Click-target data
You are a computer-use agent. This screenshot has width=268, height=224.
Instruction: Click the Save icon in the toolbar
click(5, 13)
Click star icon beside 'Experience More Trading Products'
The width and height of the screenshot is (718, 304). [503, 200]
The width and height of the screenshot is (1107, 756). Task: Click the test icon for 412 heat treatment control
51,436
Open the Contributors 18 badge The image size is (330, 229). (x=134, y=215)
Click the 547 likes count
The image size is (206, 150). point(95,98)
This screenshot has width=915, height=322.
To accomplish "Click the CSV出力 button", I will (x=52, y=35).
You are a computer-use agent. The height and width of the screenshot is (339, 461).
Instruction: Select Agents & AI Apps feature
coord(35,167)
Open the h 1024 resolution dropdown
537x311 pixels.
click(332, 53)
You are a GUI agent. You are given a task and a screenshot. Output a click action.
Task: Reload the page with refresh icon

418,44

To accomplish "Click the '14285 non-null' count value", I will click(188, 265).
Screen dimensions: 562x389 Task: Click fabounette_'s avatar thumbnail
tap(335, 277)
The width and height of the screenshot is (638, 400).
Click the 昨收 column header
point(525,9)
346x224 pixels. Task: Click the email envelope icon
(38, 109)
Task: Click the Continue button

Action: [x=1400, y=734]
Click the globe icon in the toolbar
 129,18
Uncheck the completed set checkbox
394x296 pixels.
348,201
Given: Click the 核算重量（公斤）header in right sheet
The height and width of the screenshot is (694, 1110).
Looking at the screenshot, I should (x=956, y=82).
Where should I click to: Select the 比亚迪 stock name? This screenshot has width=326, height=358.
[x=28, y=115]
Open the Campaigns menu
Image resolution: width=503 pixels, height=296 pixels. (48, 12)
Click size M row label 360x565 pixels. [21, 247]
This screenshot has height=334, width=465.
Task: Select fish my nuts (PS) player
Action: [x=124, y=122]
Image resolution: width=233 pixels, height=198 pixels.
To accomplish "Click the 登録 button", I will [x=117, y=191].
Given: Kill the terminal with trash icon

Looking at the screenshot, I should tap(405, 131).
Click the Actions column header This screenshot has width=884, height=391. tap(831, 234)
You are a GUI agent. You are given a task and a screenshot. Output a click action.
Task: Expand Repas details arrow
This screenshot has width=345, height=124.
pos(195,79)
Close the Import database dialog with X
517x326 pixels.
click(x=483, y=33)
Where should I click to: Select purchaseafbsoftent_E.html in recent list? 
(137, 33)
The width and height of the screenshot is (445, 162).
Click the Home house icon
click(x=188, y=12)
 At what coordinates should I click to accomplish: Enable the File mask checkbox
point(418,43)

» Job
Rewrite the data above with every "Instruction:" changed to "Step:" and nothing else altered.

» Response to this task
You are a computer-use agent. This screenshot has width=268, height=224.
Step: Click the Save icon in the toolbar
click(5, 13)
Click star icon beside 'Experience More Trading Products'
The width and height of the screenshot is (718, 304). [503, 200]
The width and height of the screenshot is (1107, 756). Task: Click the test icon for 412 heat treatment control
51,436
Open the Contributors 18 badge The image size is (330, 229). (x=134, y=215)
Click the 547 likes count
The image size is (206, 150). point(95,98)
This screenshot has width=915, height=322.
To accomplish "Click the CSV出力 button", I will (x=52, y=35).
You are a computer-use agent. The height and width of the screenshot is (339, 461).
Step: Select Agents & AI Apps feature
coord(35,167)
Open the h 1024 resolution dropdown
537x311 pixels.
click(332, 53)
You are a GUI agent. You are given a task and a screenshot. Output a click action.
Task: Reload the page with refresh icon

418,44

To accomplish "Click the '14285 non-null' count value", I will click(188, 265).
Screen dimensions: 562x389 Task: Click fabounette_'s avatar thumbnail
tap(335, 277)
The width and height of the screenshot is (638, 400).
Click the 昨收 column header
point(525,9)
346x224 pixels. Task: Click the email envelope icon
(38, 109)
Task: Click the Continue button

Action: [x=1400, y=734]
Click the globe icon in the toolbar
 129,18
Uncheck the completed set checkbox
394x296 pixels.
348,201
Given: Click the 核算重量（公斤）header in right sheet
The height and width of the screenshot is (694, 1110).
Looking at the screenshot, I should (x=956, y=82).
Where should I click to: Select the 比亚迪 stock name? This screenshot has width=326, height=358.
[x=28, y=115]
Open the Campaigns menu
Image resolution: width=503 pixels, height=296 pixels. (48, 12)
Click size M row label 360x565 pixels. [21, 247]
This screenshot has height=334, width=465.
Task: Select fish my nuts (PS) player
Action: [x=124, y=122]
Image resolution: width=233 pixels, height=198 pixels.
To accomplish "Click the 登録 button", I will [x=117, y=191].
Given: Kill the terminal with trash icon

Looking at the screenshot, I should tap(405, 131).
Click the Actions column header This screenshot has width=884, height=391. tap(831, 234)
You are a GUI agent. You are given a task and a screenshot. Output a click action.
Task: Expand Repas details arrow
This screenshot has width=345, height=124.
pos(195,79)
Close the Import database dialog with X
517x326 pixels.
click(x=483, y=33)
Where should I click to: Select purchaseafbsoftent_E.html in recent list? 
(137, 33)
The width and height of the screenshot is (445, 162).
Click the Home house icon
click(x=188, y=12)
 At what coordinates should I click to accomplish: Enable the File mask checkbox
point(418,43)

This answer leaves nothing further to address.